Physics alumnus Harold Metcalf ’62, a professor at Stony Brook University, received the Esther Hoffman Beller Medal for outstanding mentorship of undergraduate students in hands-on optics research, and for organizing an annual symposium for students to present their work during the FiO/LS conference. His research is focused on optical control of atomic motion, and he was one of the leaders in the earliest experiments of laser cooling and trapping. Metcalf has published three textbooks, including “Laser Cooling and Trapping.”
The Beller Medal is presented for outstanding contributions to education in optical science and engineering.

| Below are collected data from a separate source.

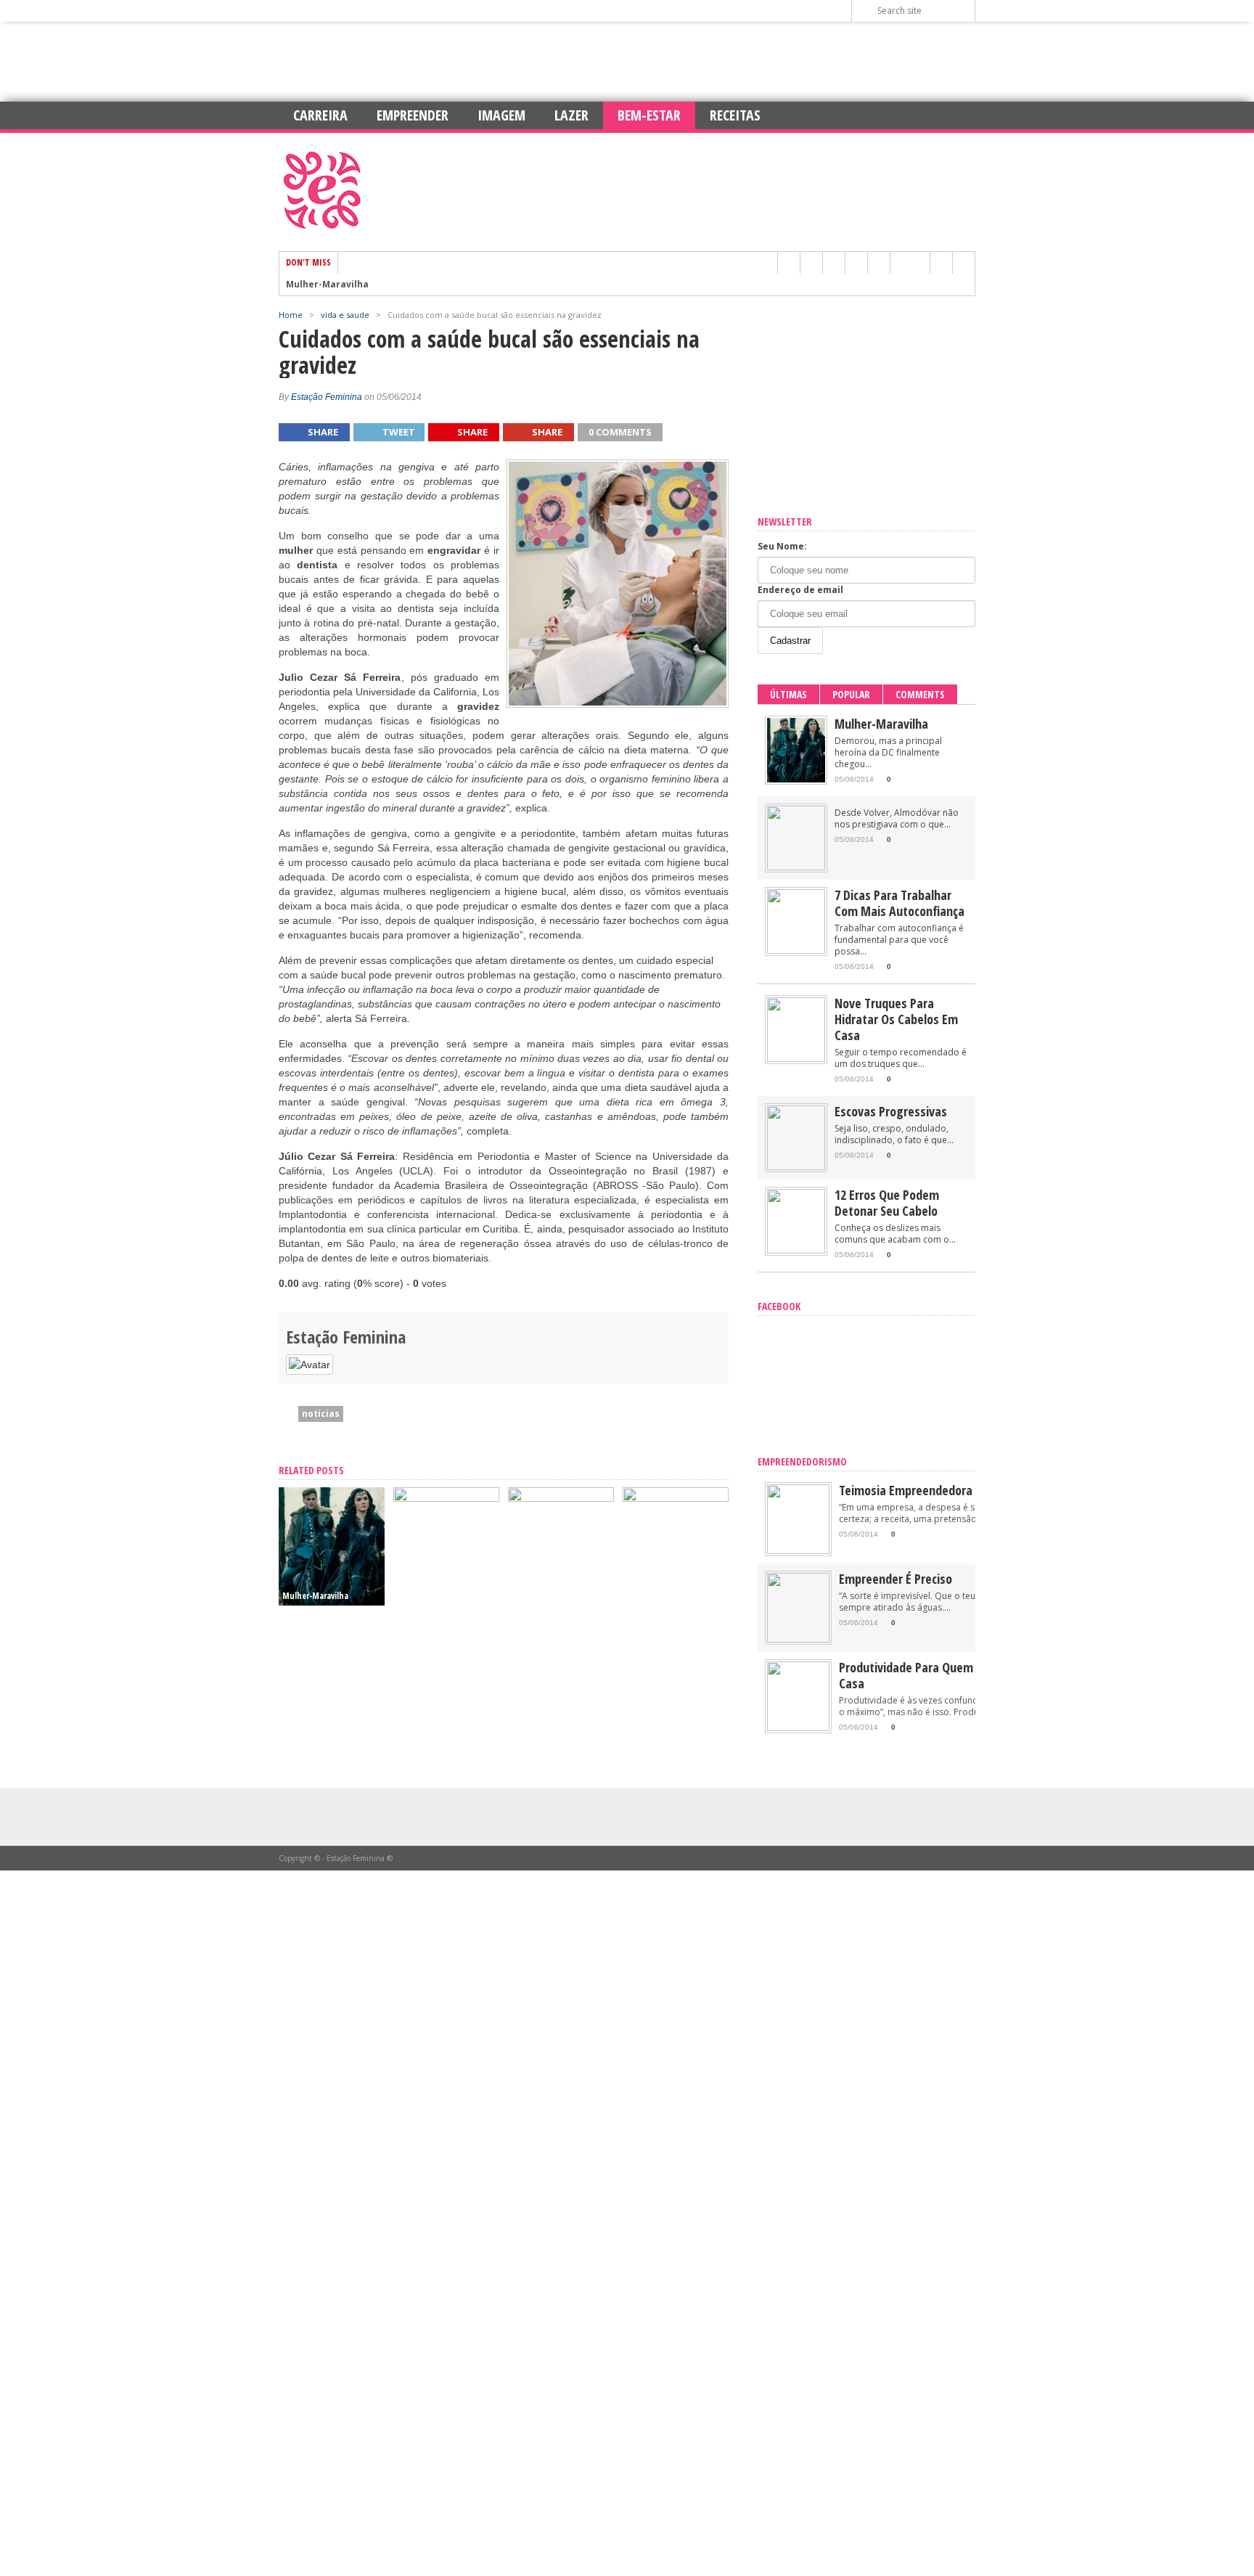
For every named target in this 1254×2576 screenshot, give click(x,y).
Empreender (412, 115)
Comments (920, 694)
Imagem (501, 115)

Purdue University Professor Andrew Weiner ’79, SM ’81, ScD ’84 received the Charles Hard Townes Medal for “ground-breaking work bringing optical frequency combs to the quantum world and developing innovative applications spanning several fields, including coherent control, generation and line-by-line manipulation of frequency combs, and ultra-broadband radio-frequency photonics.” Weiner earned several EECS degrees from MIT, and is the Scifres Family Distinguished Professor of Electrical and Computer Engineering at Purdue. He worked at Bellcore as a technical staff member and as manager of Ultrafast Optics and Optical Signal Processing Research. He has also spent sabbaticals at the Max Born Institute for Nonlinear Optics and Ultrashort Pulse Spectroscopy, Germany; JILA, University of Colorado; and the National Institute of Standards and Technology. The Townes Medal, which recognizes an individual or group for outstanding experimental or theoretical work, discovery, or invention in the field of quantum electronics, honors Charles Hard Townes, whose pioneering contributions to masers and lasers led to the development of the field of quantum electronics.